Berner Zeitung, 25. Oktober 1999

"Saftwurzel" Leuenberger schafft Sprung ins "Stöckli"

Ernst Leuenberger hats geschafft. Der markige Solothurner SP-Nationalrat schnappte der CVP den Ständeratssitz weg. Auch Christiane Langenberger (FDP) wechselt vom National in den Ständerat.

Karin Burkhalter und Peter Burkhardt

«Dass ein Solothumer Sozialdemokrat im ersten Wahlgang gewählt wird, ist eine Sensation. Ich bin überwältigt», sagte Ernst Leuenberger in einer ersten Reaktion. Und hierbei dürfte er übers ganze Gesicht gestrahlt und einen tiefen Zug an der Zigarre genommen haben.
Auf Anhieb der Beste
Dabei wollte der SP-Mann auf Nummer Sicher gehen: Er hatte sowohl für den National- wie auch den Ständerat kandidiert.
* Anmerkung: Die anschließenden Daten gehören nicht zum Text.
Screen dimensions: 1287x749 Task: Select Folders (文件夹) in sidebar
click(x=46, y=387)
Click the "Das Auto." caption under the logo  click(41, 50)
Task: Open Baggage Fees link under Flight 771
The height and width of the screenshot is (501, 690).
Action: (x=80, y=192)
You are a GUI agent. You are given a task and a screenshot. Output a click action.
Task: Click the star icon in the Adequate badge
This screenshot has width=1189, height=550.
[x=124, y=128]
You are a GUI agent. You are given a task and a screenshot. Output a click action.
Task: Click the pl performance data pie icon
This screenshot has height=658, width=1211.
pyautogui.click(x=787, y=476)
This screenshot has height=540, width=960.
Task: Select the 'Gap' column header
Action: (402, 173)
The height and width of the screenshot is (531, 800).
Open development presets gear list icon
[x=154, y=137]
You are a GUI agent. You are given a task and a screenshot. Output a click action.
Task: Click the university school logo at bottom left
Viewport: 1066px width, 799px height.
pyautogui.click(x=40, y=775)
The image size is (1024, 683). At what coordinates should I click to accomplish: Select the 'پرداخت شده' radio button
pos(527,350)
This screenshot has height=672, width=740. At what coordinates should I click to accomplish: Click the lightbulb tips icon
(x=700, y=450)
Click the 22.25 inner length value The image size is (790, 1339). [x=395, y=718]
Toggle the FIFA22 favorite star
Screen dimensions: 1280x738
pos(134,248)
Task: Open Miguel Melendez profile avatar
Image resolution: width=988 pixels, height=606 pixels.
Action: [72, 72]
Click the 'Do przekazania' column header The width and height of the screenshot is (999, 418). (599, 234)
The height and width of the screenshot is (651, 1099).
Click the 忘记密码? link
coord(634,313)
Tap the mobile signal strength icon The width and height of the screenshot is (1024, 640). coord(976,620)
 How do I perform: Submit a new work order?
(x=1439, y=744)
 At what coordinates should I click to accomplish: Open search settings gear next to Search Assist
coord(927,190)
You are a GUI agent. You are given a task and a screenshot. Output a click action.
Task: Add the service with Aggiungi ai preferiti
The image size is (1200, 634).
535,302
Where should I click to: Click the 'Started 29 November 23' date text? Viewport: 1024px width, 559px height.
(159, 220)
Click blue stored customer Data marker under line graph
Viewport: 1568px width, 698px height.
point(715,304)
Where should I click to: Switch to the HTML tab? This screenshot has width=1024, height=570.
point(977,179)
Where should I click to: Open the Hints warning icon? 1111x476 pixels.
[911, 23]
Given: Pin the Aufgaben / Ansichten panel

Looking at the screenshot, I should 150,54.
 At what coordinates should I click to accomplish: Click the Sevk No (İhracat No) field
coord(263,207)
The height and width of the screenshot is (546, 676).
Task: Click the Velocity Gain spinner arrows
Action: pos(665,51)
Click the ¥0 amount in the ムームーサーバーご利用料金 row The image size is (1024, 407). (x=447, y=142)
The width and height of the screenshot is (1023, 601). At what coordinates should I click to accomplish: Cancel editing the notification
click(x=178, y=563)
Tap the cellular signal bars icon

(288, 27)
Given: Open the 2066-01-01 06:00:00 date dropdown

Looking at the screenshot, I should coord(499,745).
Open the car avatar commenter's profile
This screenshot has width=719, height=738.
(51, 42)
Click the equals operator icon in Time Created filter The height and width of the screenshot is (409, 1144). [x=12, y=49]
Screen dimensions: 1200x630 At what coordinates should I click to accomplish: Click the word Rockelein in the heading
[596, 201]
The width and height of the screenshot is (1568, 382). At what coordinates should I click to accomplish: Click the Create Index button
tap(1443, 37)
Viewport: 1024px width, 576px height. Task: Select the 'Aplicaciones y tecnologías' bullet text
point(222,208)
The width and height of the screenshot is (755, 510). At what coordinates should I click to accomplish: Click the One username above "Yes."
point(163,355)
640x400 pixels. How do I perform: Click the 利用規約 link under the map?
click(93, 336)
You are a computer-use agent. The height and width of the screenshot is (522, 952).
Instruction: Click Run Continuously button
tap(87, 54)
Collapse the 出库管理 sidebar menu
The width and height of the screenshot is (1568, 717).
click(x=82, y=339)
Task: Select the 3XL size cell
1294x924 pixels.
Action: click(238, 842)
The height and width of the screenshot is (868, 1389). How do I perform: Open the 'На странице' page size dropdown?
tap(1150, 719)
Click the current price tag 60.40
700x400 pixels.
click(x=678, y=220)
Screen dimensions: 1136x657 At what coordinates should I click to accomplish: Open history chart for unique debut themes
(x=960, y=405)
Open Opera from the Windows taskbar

Nun wird der markige Politiker als bestgewählter der drei Kandidierenden - mit 42 903 Stimmen - seinen Heimatkanton in den nächsten vier Jahren im «Stöckli» repräsentieren. Der Grund für die «Sensation» liegt eigentlich auf der Hand: Die wenig, bekannte CVP-Kandidatin Anna Mannhart hatte gegen den profilierten Chef der Eisenbahngewerkschaft einen äusserst schweren Stand. Sie nimmts gelassen, das Resultat habe sie nicht überrascht, kommentierte sie den Wahlausgang. Enttäuschend sei einzig, «dass die Frauensolidarität offenbar nicht gespielt hat», sagte die 56-Jährige, die für die zurückgetretene Rosmarie Simmen ins Rennen gestiegen war. Der 54-jährige Leuenberger, der seit 1983 im Nationalrat sitzt, ist einer der profiliertesten Köpfe der SP-Fraktion. Unumwunden direkt sagt er, was es zu sagen gibt - und das nicht selten mit sehr viel Witz und, tiefsinnigem Humor. Seine Art zu politisieren hat ihm in der ganzen Schweiz grosse Popularität eingebracht - ganz besonders auch in seiner Zeit als höchster Schweizer im letzten Jahr. Dass er auf diesem Thron Platz nehmen durfte, war so selbstverständlich nicht. Es war das erste Mal überhaupt, dass ein Gewerkschafter ins Nationalratspräsidium gehievt wurde. Der Solothurner, der sich unter der Ägide Peter Bodenmanns erfolglos fürs Fraktionspräsidium bewarb, ist ein Bodenständiger, sucht die Nähe zur Bevölkerung: «Dort höre ich, was los ist, wo der Schuh drückt», pflegt der Bauernsohn aus dem bernischen Bätterkinden zu sagen. Ein magistraler Rebell
Leuenberger gilt als « Saftwurzel», selbst mag er solche Charakterbezeichnungen nicht besonders. Er sei ein differenziert denkender Mensch mit historischem Hintergrund. Der rebellische Gewerkschaftsfunktionär mit dem Auftreten eines Magistraten wird auch aus dem Ständerat mit «starker Stimme» zu hören sein - so hat ers zumindest versprochen.
Langenbergers Erfolg
Vor knapp zwei Jahren klappte es nicht: Christiane Langenberger unterlag in den Räten ihrem Fraktionskollegen Pascal Couchepin bei der Ausmarchung um die Nachfolge von Bundesrat Delamuraz. Gestern kam für die Waadtländer Freisinnige die späte Genugtuung: Sie schaffte auf Anhieb den Sprung in die kleine Kammer. Keine Selbstverständlichkeit, kandidierten doch immerhin acht Leute für die beiden Sitze. Ein zweiter Wahlgang schien wahrscheinlich.
Frauen-Sieg in Nidwalden
In Nidwalden bleibt der eine Ständeratssitz die nächsten vier Jahre in CVP-Hand: Marianne Slongo-Albrecht tritt die Nachfolge ihres Parteikollegen Peter Josef Schallberger an. Die Geschäftsfrau wird von vielen als fast freisinnige Politikerin eingeschätzt. Sie stimmte 1992 für den EWR-Beitritt und vertritt im Gegensatz zu Schallberger in der Europafrage die offizielle Linie der CVP. Die neue Ständerätin wertete ihre Wahl als grosses Signal für die Frauen. Unerwartet schaffte im Aargau der Direktor des Paraplegikerzentrums Nottwil, Guido Zäch, den Einzug in den Nationalrat. Er vertritt die CVP. Und eine alte Bekannte wird wieder in die grosse Kammer einziehen: Die Baslerin Anita Fetz, die bereits von 1985 bis 1989 für die Poch im Nationalrat sass, vertritt nun die Sozialdemokraten.